63 So. 2d 702 | Ala. | 1953
This is an appeal from a decree of the equity court granting Toy Kemp (appellee) a divorce from the bonds of matrimony from Fannie Pearl Kemp (appellant).
The allegations of the bill show among other things substantially the following. That the complainant is and has been for more than one year next before the filing of the bill of complaint a bona fide resident of the State of Alabama, Mobile County, and that the respondent is a resident of Ozark, Alabama; that more than one year before the time this suit was started the respondent voluntarily abandoned the bed and board of complainant in Mobile County, Alabama, and has never returned to him or cohabited with him as his wife or otherwise since.
It appears from the allegations of the bill that both complainant and respondent are residents of the State of Alabama. In a situation of this kind divorce proceedings should be filed either in the *571
county where the respondent resides or in the county where the parties resided when the separation occurred. Hooks v. Hooks,
There is another reason why the contention as to venue as to the allegations of the bill, becomes unimportant. The respondent, without demurring to the bill, filed a plea in abatement and definitely raised the question of venue by the allegations of the plea. So the court could proceed to final decree according to the case made by the bill, the plea and the evidence without infringing the right of the respondent as to venue. Chapman v.
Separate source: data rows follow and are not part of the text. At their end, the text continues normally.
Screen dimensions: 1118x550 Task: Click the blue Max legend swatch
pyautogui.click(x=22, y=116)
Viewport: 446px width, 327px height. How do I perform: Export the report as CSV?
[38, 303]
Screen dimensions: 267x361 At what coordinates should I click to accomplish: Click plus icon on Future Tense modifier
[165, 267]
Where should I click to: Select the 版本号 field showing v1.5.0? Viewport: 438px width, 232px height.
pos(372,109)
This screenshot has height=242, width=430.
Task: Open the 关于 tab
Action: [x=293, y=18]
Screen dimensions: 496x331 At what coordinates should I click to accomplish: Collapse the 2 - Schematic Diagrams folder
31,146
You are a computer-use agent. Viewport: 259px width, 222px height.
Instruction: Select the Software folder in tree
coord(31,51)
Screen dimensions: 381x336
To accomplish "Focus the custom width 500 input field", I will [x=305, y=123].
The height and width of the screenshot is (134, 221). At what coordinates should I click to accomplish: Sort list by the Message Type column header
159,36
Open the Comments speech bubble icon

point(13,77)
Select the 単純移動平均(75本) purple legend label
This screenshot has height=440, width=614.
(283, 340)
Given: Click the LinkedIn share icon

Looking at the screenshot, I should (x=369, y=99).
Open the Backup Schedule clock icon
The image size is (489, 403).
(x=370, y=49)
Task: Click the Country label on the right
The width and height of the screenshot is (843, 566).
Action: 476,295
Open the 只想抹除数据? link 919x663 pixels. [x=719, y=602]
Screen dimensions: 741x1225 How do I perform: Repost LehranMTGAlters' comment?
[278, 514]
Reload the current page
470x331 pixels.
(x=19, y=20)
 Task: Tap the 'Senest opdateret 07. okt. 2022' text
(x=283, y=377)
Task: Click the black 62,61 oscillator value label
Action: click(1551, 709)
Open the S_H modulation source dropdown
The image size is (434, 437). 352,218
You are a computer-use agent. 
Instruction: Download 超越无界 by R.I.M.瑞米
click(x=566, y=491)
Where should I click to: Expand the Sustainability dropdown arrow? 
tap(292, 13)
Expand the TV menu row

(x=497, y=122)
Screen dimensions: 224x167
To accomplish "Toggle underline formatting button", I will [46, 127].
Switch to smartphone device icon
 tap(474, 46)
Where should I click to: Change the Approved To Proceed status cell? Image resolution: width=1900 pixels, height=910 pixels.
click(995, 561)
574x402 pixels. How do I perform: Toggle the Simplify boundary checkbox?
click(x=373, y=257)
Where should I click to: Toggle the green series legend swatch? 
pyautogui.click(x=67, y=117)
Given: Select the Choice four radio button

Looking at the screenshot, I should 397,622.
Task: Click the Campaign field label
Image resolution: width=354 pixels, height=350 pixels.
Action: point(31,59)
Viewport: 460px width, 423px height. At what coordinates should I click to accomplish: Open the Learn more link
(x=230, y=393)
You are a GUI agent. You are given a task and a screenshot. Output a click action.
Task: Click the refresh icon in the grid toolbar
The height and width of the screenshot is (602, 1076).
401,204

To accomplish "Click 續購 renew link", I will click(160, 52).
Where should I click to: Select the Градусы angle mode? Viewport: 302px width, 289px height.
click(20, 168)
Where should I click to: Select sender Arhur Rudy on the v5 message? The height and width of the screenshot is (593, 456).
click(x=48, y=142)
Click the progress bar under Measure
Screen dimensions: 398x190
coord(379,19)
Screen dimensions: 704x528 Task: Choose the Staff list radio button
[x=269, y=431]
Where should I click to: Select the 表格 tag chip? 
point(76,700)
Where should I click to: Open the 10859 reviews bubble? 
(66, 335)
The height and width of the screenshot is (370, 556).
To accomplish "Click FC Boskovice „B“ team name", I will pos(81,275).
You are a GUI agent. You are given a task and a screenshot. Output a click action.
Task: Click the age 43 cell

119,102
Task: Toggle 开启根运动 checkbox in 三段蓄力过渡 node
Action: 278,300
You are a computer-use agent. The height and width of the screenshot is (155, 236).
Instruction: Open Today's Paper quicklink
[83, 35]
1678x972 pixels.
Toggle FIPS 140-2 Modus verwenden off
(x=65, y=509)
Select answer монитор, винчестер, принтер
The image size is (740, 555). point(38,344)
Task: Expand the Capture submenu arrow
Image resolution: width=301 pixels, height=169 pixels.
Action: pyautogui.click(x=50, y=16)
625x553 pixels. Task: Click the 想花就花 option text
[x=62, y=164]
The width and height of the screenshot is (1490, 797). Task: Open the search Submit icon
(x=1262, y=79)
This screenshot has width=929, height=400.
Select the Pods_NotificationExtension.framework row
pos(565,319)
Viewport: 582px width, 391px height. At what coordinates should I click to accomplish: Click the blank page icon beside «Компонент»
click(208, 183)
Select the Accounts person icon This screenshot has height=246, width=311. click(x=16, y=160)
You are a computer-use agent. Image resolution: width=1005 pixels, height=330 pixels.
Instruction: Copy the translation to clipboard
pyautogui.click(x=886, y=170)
Hamilton,
The respondent Fannie Pearl Kemp filed a plea in abatement, alleging in substance, among other things, that the complainant is not nor has been for twelve months before the filing of the bill of complaint a bona fide resident of the State of Alabama or of Mobile County, Alabama; that the complainant is a resident of the State of Mississippi and that for more than twenty-one years he has been and still is in the armed forces and is now stationed at Keesler Field, Mississippi, that this respondent is a bona fide resident of Dale County, Alabama, and that she has never been a resident of Mobile County, Alabama, and has never lived with complainant in Mobile County, Alabama, and that no separation occurred between the parties at Mobile, Alabama, but on the contrary respondent went to Keesler Field, Mississippi, in September, 1951, and stayed with him and cohabited with him as man and wife for five days in September, 1951.
The testimony on the issues made by the plea in abatement was heard orally by the court. The court entered an order refusing to sustain the plea in abatement. There is no need to set the evidence out in detail. Caples v. Young,
Since we cannot say that the ruling of the court on the plea in abatement is palpably wrong, it will not be disturbed. Crittenden v. Crittenden,
When the court refused to sustain the plea in abatement, a decree pro confesso was subsequently taken against the respondent and then the case proceeded in the usual manner to the final decree of divorce, from which this appeal has been taken.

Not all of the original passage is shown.